Bu durum Washington’da endişeye yol açtı, IMF ilk başlarda Arjantin ekonomisini desteklemek için fonlar sağlamıştı. Fakat artık olaylar hızla bunun ötesine geçmişti. Banka denetimlerine girişilmesi doğrultusundaki dramatik karar, bankalara akın edilmesine neden oldu. Ülkedeki bankalar bir günde 1,3 milyar dolar kaybetti. Merkez bankasının net rezervleri 1,7 milyar dolar düştü. Dünyanın en zenginlerinden biri olan Arjantin, bir gece içinde iflâs etti. Ekonomi bakanı Domingo Cavallo, elinde dilenci tasıyla bir kez daha IMF’ye gitti ama Washington’da buz gibi yüzlerle karşılandı. Geçen yıl Arjantin’le zaten 48 milyar dolarlık borç anlaşmaları yapan IMF’nin, giden paranın ardından yenilerini savurmaya hiç niyeti yoktu. Arjantin kendi borçlarının ağırlığı altında boğulmaya terk edildi.
Arjantin devriminin Latin Amerika’da ve dünya ölçeğinde ciddi etkileri olabilir. Arjantin’deki krizin sarsıntıları çoktan uluslararası piyasalara ulaştı. Dünya piyasaları, krizin Latin Amerika’daki ve daha uzaklardaki diğer ekonomilerde domino etkisi yaratıp yaratmayacağını izliyor.
Son birkaç yıl içinde halihazırda pek çok ülkede gerçekleşen kitlesel devrimci hareketlerde bu açıkça görülebilir: 1998 Endonezya, 2000 ve 2001 Ekvador devrimleri, 2000’de Bolivya Cochabamba’da su özelleştirmesine karşı hareket, 2001’de Arjantin’de General Mosconi ayaklanması ve şanlı Cezayir isyanı. Bu hareketlerin pek çoğunun ortak özelliği, devlet iktidarına meydan okuyan ve onu değiştirmeye başlayan, ezilenlerin farklı kesimlerini temsil eden halk komitelerinin oluşturulması olmuştur.
Ekvador devriminde, Halkın Parlamenterleri, orduyu kendi yanlarına (bazı subaylar da dahil) çektiler ve iktidarı gerçekten birkaç saatliğine aldılar. Bu hareketin genelleşmesini ve yayılmasını engelleyen şey yalnızca önderlik eksikliğiydi ve bu yüzden devrim hüsrana uğradı. Şimdi devrim yeniden patlamıştır, ama bu sefer Latin Amerika’nın ikinci büyük ekonomisinde. Arjantin proletaryasının büyüklüğü ve militan gelenekleri, sınıfsal güç dengesinin Ekvador ya da Peru’dakinden niteliksel olarak farklı olduğu anlamına gelmektedir. Arjantin şimdi tüm Latin Amerika devriminin anahtarıdır.

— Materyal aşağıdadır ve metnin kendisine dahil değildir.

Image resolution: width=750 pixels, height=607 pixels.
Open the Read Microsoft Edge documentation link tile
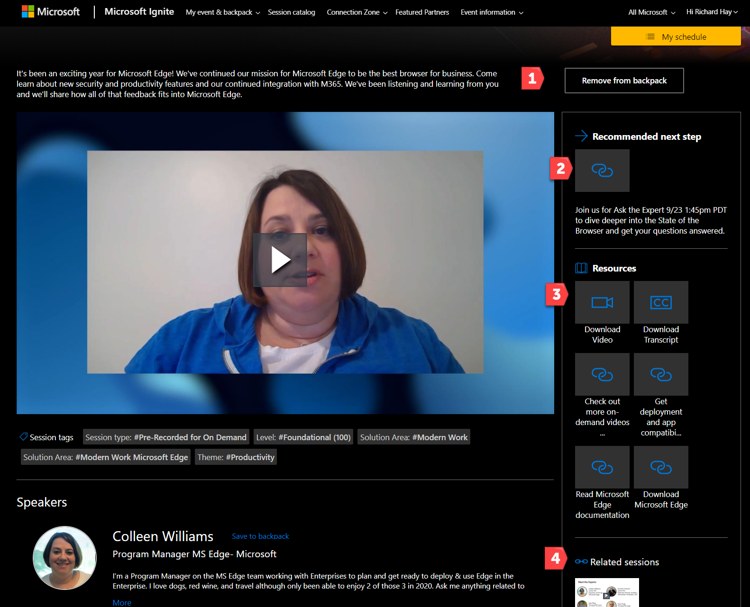coord(602,467)
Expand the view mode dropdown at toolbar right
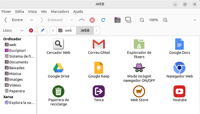The image size is (200, 114). pyautogui.click(x=195, y=20)
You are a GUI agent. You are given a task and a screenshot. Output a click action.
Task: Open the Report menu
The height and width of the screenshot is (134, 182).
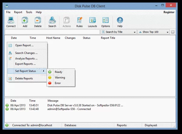18,12

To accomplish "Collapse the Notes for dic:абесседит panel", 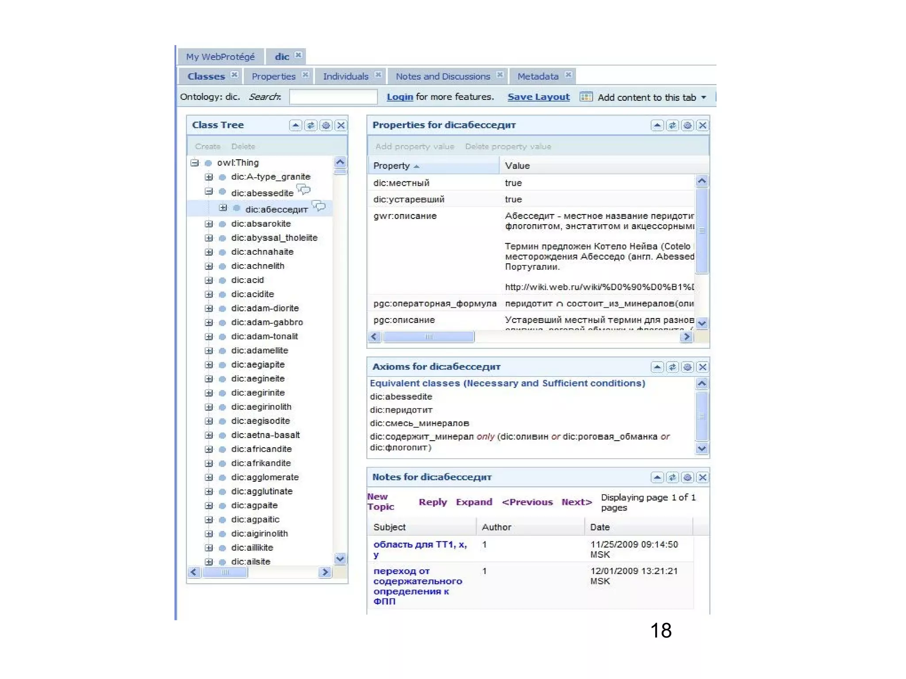I will tap(657, 477).
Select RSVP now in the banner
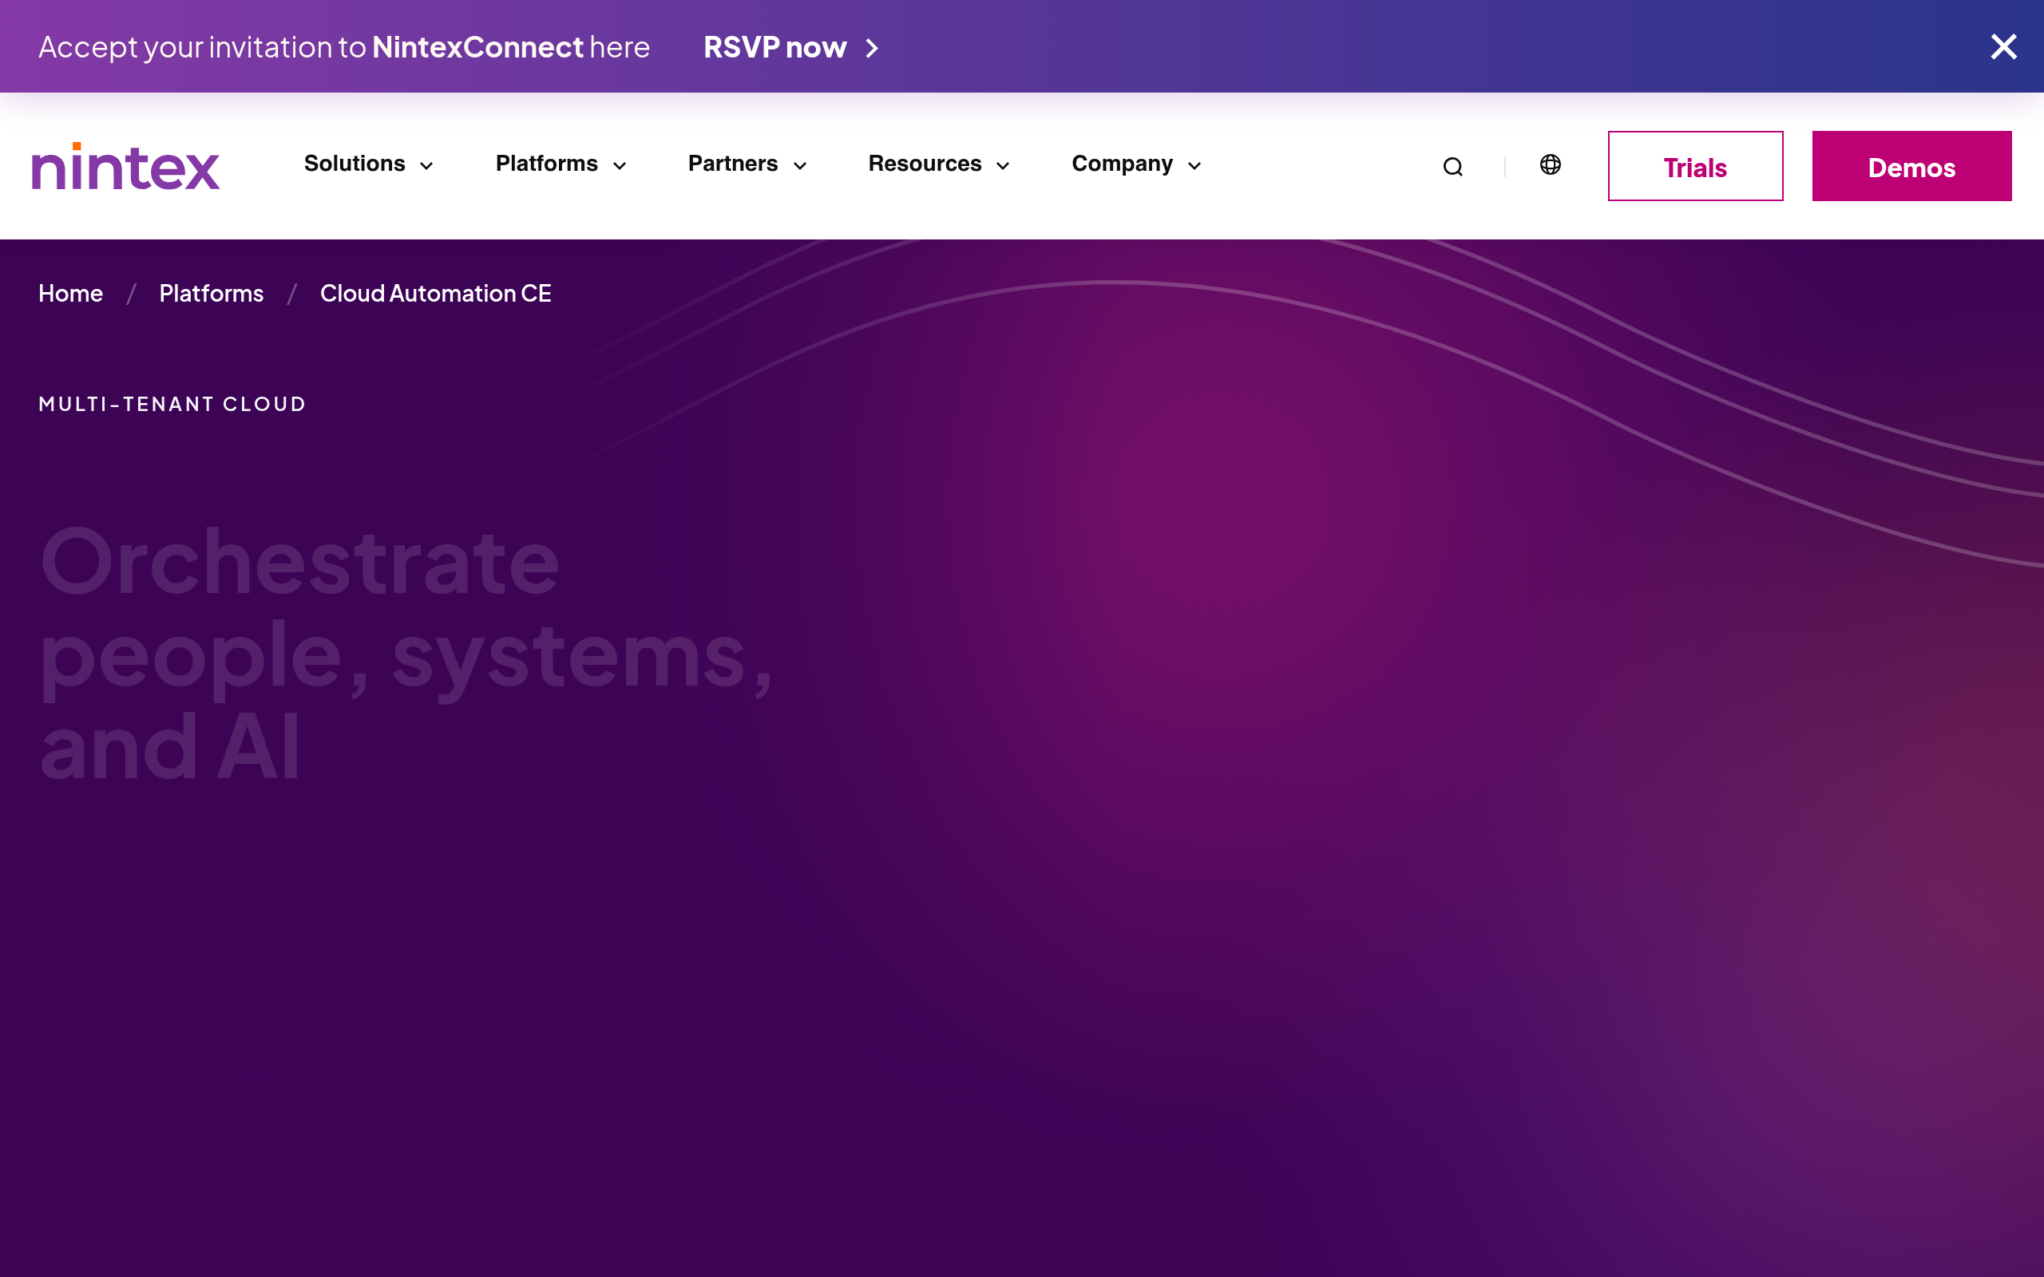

Arjantin işçi sınıfı, Brezilya işçi sınıfından sonra Latin Amerika’daki en güçlü işçi sınıftır. Muhteşem bir devrimci geleneğe sahiptir. Gerçek bir devrimci programla silahlandığında kolaylıkla iktidarı alabilir ve toplumun sosyalist dönüşümüne başlayabilir. Böyle bir gelişme, tüm Latin Amerika’daki durumu derhal değiştirecektir. Bu 1917 Bolşevik devriminden daha büyük bir etki yaratacaktır. Yankıları ABD’de ve dünya ölçeğinde hissedilecektir. Asya, Afrika ve Latin Amerika halklarına karşı yeni askeri müdahaleler hazırlamak yerine, her tarafta devrimlerle yüz yüze kalınacaktır. Ancak toplumun yukardan aşağıya radikal bir yeniden yapılandırması, çıkmazdan çıkışı gösterebilir.

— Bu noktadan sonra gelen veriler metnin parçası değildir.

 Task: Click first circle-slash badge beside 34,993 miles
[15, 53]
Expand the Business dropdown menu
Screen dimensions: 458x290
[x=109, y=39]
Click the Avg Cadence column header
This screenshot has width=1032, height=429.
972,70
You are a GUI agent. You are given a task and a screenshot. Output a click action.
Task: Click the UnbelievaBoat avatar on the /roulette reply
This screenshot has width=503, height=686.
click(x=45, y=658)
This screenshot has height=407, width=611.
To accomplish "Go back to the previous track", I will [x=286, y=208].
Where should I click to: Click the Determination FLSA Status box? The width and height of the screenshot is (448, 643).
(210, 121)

imparator 28-02-2007 12:44

Arjantin – Devrim başladı
Geçtiğimiz Aralıkta yaşanan olaylar, yaklaşan dönemde ardı ardına birçok ülkede neler olabileceğinin bir uyarısıdır. Arjantin devrimi, işçi sınıfının toplumu değiştirebilme yeteneğinden şüphe duyan tüm yüreksizlere, korkaklara, şüphecilere ve kiniklere verilen dört dörtlük bir yanıttır. Arjantin devrimi bütün işçiler tarafından dikkatle incelenmeyi hak etmektedir. Bu bir devrim –ya da karşı-devrim– laboratuvarıdır.
Devrim, öfkeli ve yoksullaştırılmış binlerce protestocunun Buenos Aires sokaklarını doldurmasının ardından istifa etmek zorunda kalan Fernando de la Rua hükümetinin düşmesiyle başladı. Bu, devrimin ilk perdesiydi. Bu durum, Arjantin’i içine çeken ve tüm Latin Amerika’yı etkileyen derin krizi yansıtmaktadır.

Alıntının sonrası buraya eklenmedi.